----- Records provided -----

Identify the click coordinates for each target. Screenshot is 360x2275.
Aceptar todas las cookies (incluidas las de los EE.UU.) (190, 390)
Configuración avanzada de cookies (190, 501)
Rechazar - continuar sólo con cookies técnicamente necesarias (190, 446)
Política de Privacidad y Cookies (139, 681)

-----

# Work instruction
Keep only the lines from the line with "Rechazar - continuar" to the end of the records above, and repeat them exactly.

# Exercise result
Rechazar - continuar sólo con cookies técnicamente necesarias (190, 446)
Política de Privacidad y Cookies (139, 681)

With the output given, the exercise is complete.